BACKGROUND AND PURPOSE GPR35 is a poorly characterized G protein-coupled receptor at which kynurenic acid has been suggested to be the endogenous ligand. We wished to test this and develop assays appropriate for the study of this receptor. EXPERIMENTAL APPROACH Human and rat orthologues of GPR35 were engineered and expressed and assays developed to assess interaction with beta-arrestin-2, activation of G alpha(13) and agonist-induced internalization. KEY RESULTS GPR35-beta-arrestin-2 interaction assays confirmed that both the endogenous tryptophan metabolite kynurenic acid and the synthetic ligand zaprinast had agonist action at each orthologue. Zaprinast was substantially more potent than kynurenic acid at each and both agonists displayed substantially greater potency at rat GPR35. Two novel thiazolidinediones also displayed agonism and displayed similar potency at each GPR35 orthologue. The three ligand classes acted orthosterically with respect to each other, suggesting overlapping binding sites and, consistent with this, mutation to alanine of the conserved arginine at position 3.36 or tyrosine 3.32 in transmembrane domain III abolished beta-arrestin-2 recruitment in response to each ligand at each orthologue.

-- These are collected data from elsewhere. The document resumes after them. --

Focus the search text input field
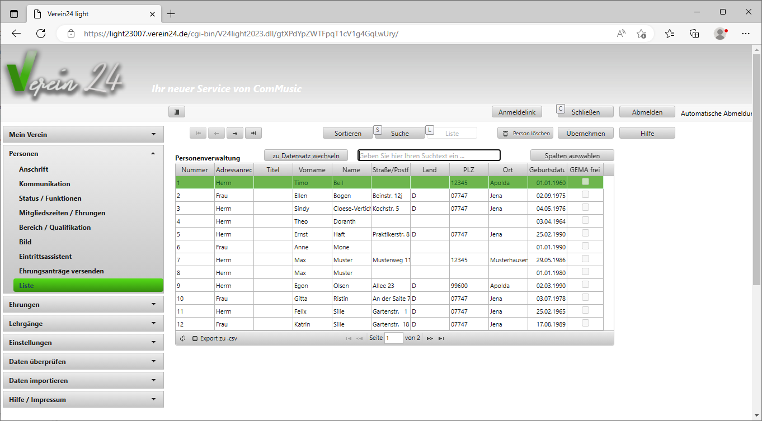 429,155
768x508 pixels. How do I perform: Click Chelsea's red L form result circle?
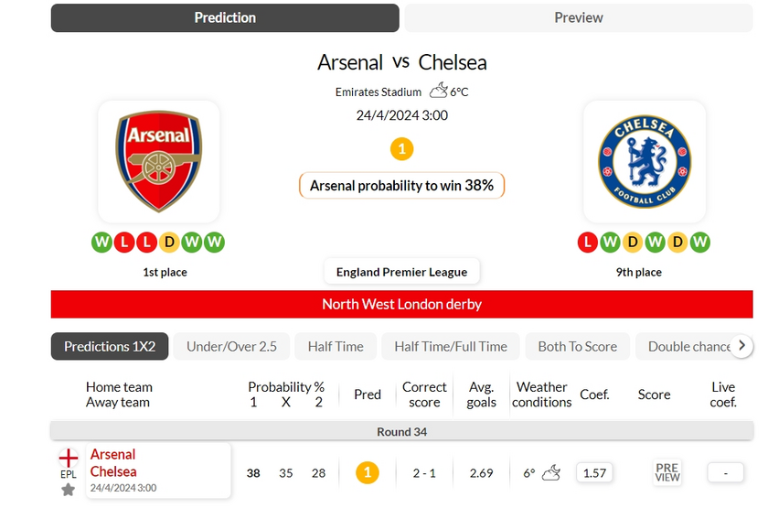coord(587,243)
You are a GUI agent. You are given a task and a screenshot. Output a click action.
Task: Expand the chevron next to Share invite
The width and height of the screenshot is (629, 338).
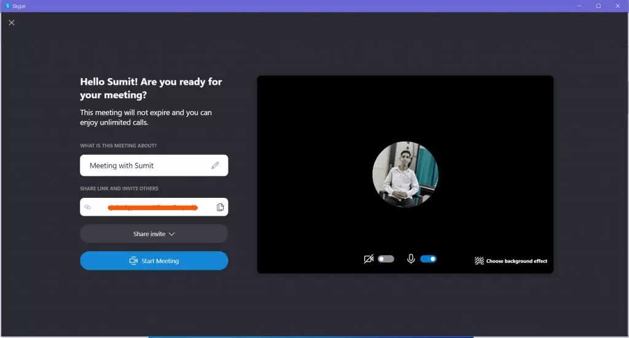[172, 234]
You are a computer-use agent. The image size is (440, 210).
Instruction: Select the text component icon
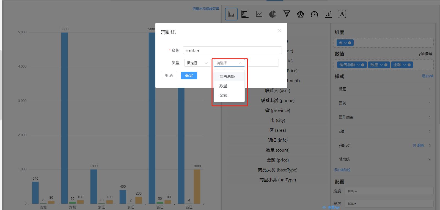(342, 14)
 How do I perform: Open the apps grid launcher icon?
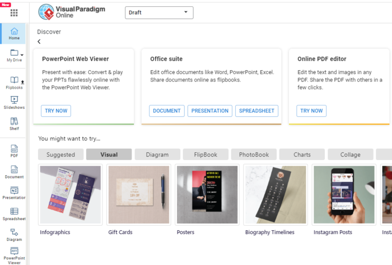[x=14, y=12]
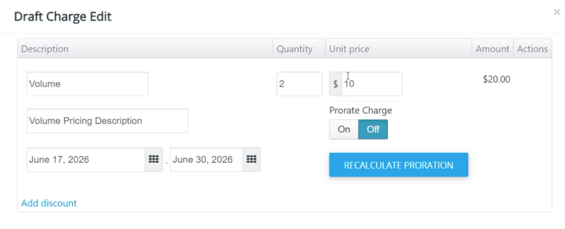Focus the Volume name input field
Screen dimensions: 565x229
pos(87,84)
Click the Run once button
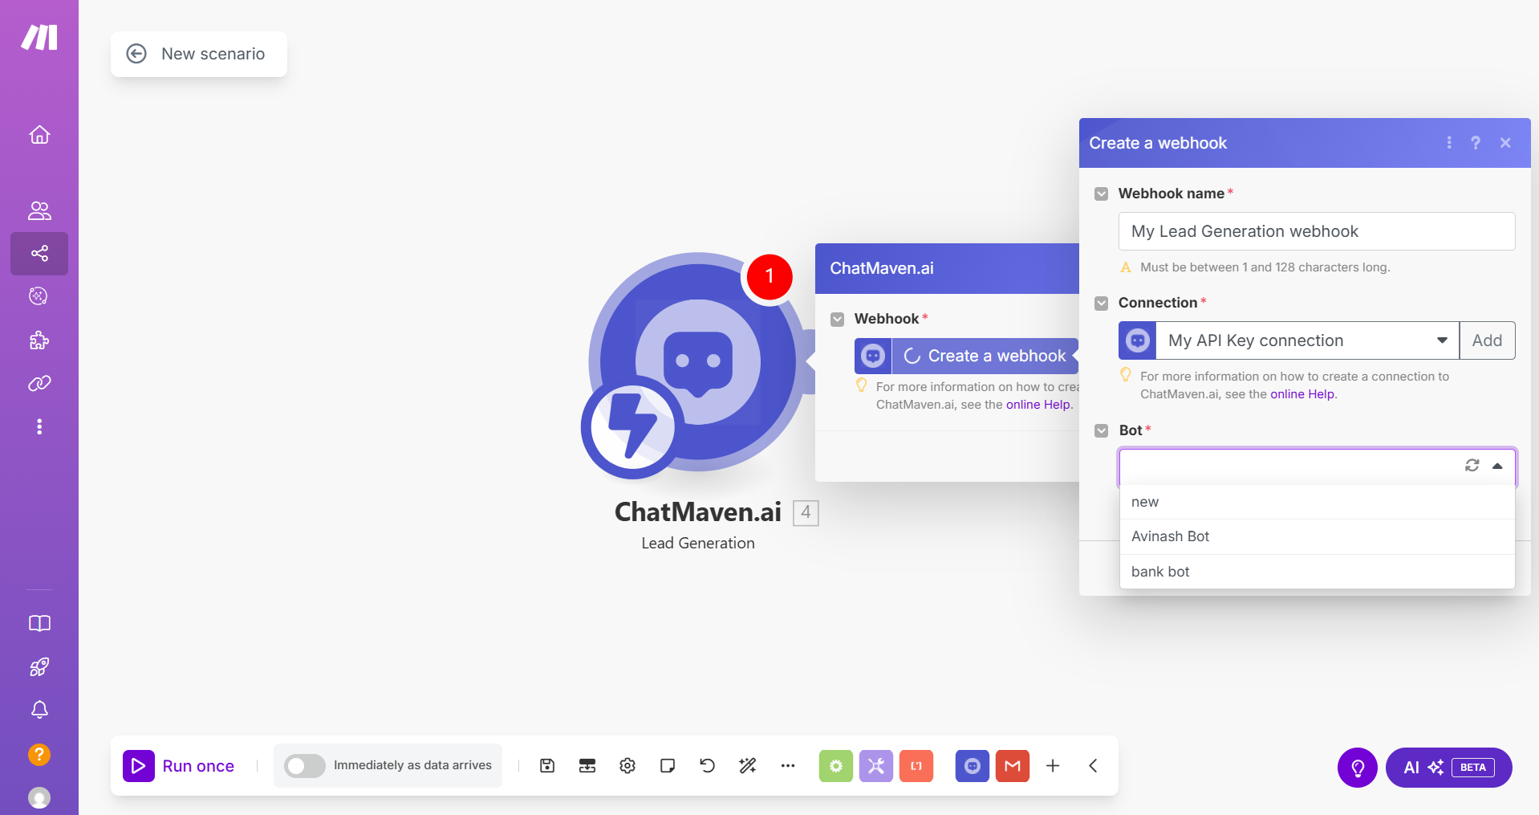Viewport: 1539px width, 815px height. click(180, 766)
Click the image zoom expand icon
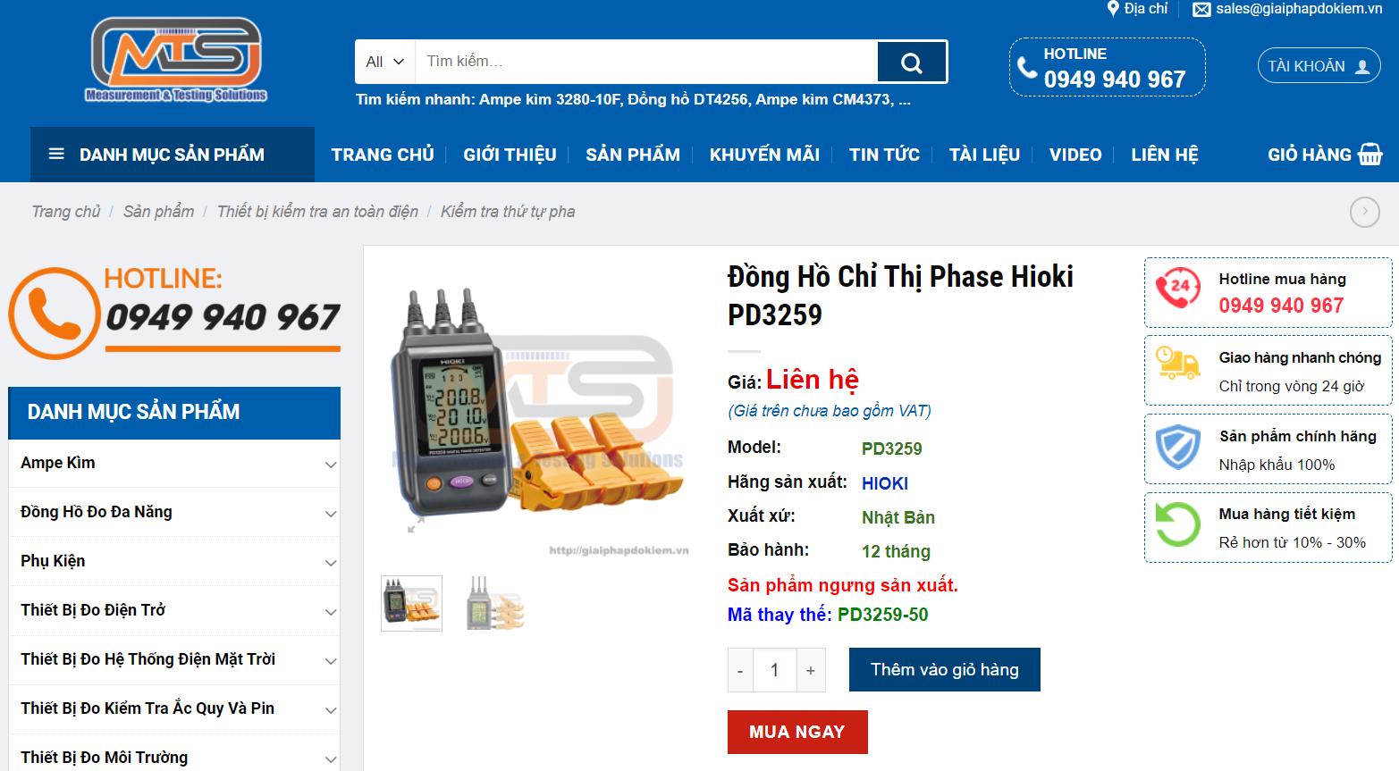This screenshot has height=771, width=1399. click(x=416, y=525)
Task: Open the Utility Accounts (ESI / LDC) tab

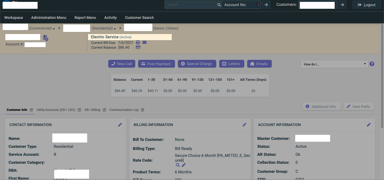Action: tap(56, 110)
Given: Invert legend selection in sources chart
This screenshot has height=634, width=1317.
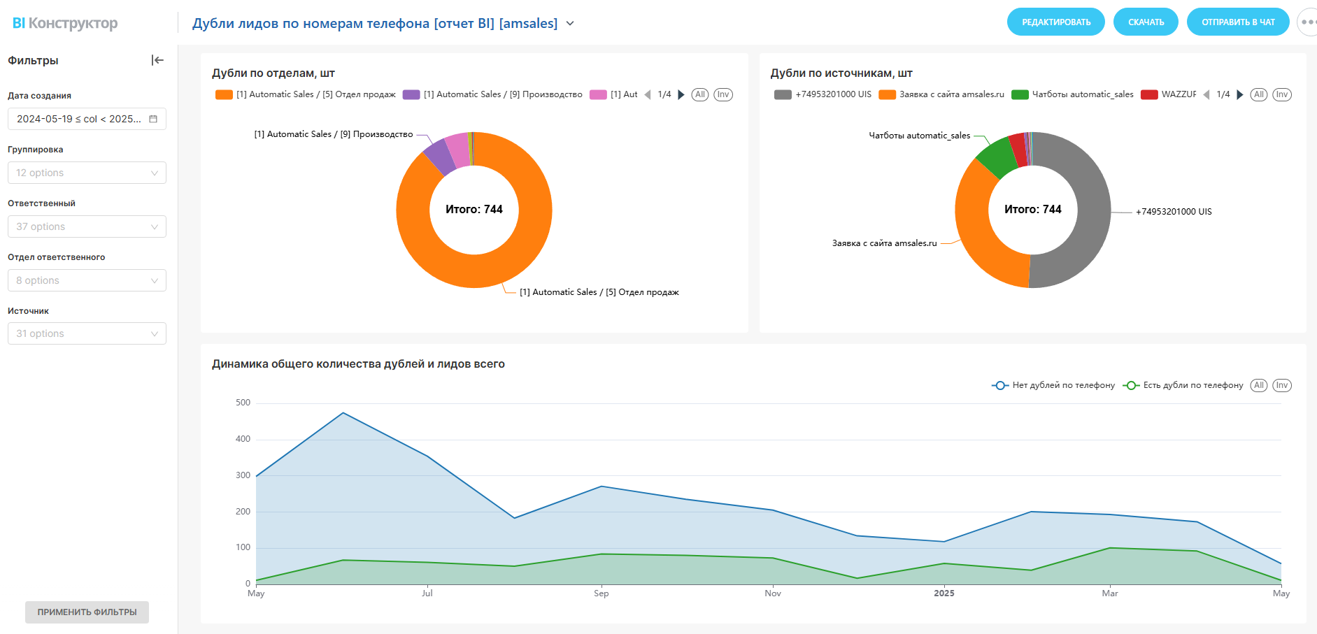Looking at the screenshot, I should coord(1281,94).
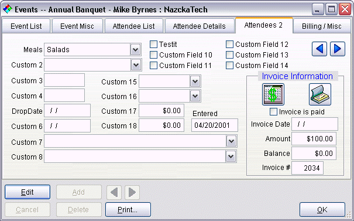Viewport: 354px width, 221px height.
Task: Open the Meals dropdown list
Action: [x=136, y=50]
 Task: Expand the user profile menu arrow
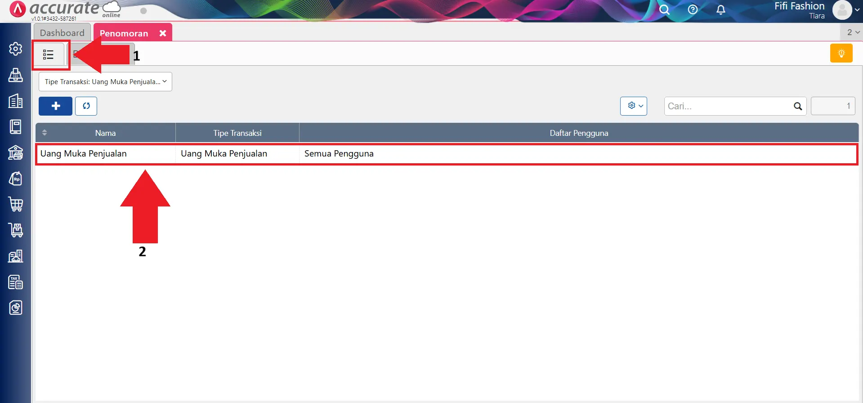pyautogui.click(x=857, y=10)
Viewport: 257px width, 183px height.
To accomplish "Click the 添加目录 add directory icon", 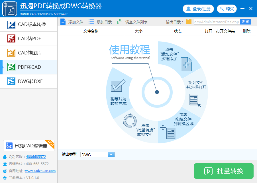I will pos(91,21).
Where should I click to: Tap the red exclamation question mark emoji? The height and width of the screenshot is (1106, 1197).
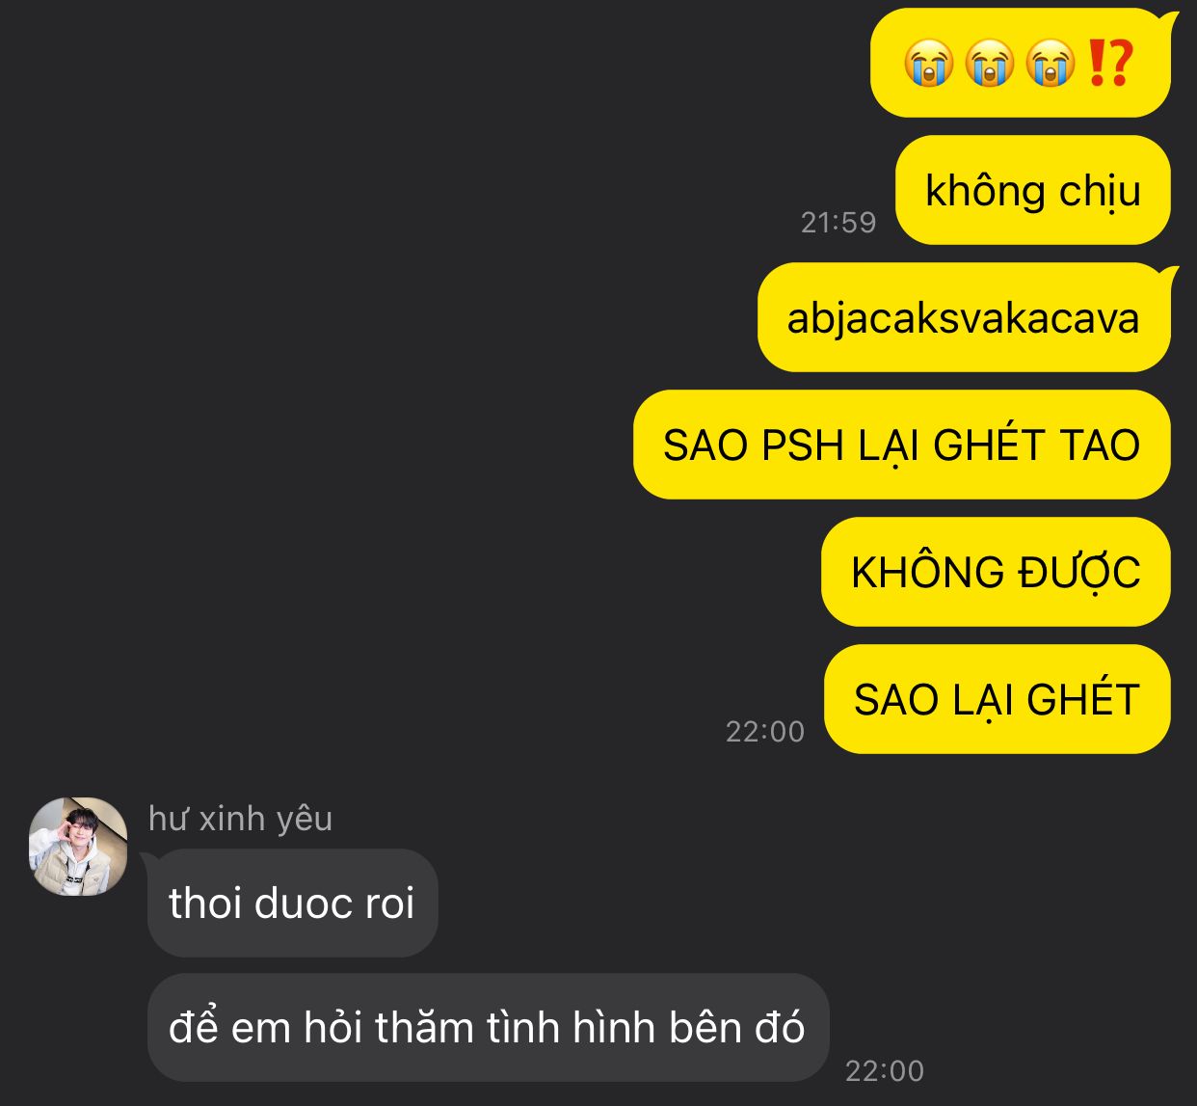(x=1108, y=64)
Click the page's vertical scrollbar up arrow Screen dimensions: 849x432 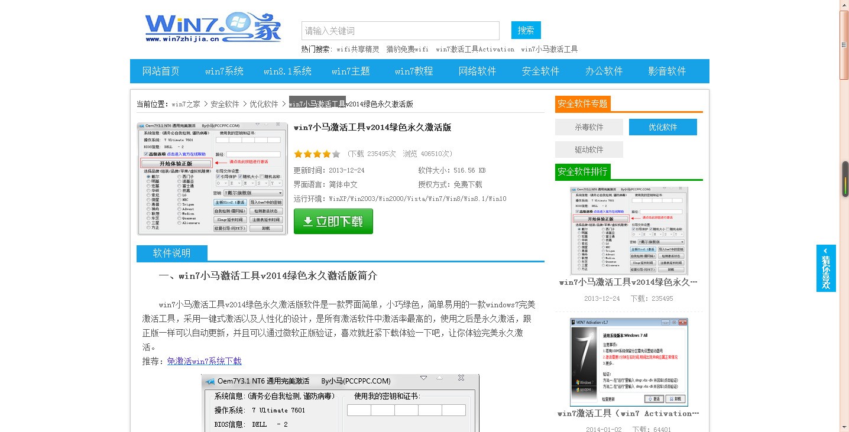click(x=844, y=5)
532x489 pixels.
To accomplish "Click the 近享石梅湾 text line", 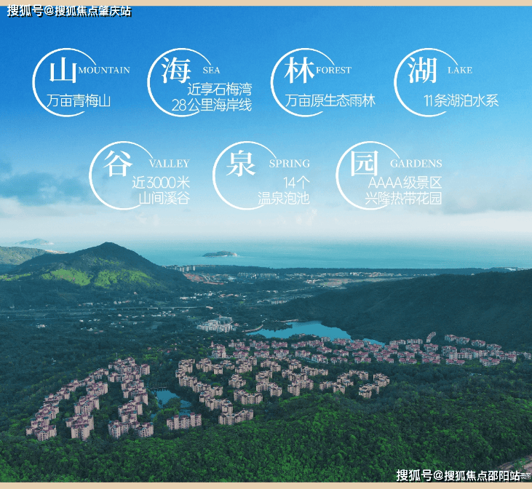I will [x=219, y=90].
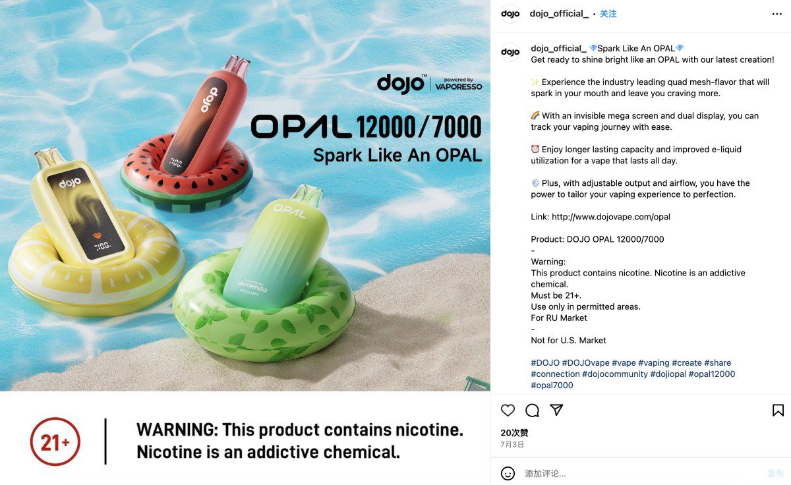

CONCLUSIONS AND IMPLICATIONS These studies indicate that beta-arrestin-2 interaction assays are highly appropriate to explore the pharmacology of GPR35 and that G alpha(13) activation is an alternative avenue of signal generation from GPR35. Arginine and tyrosine residues in transmembrane domain III are integral to agonist recognition and function of this receptor. The potency of kynurenic acid at human GPR35 is sufficiently low, however, to question whether it is likely to be the true endogenous ligand for this receptor.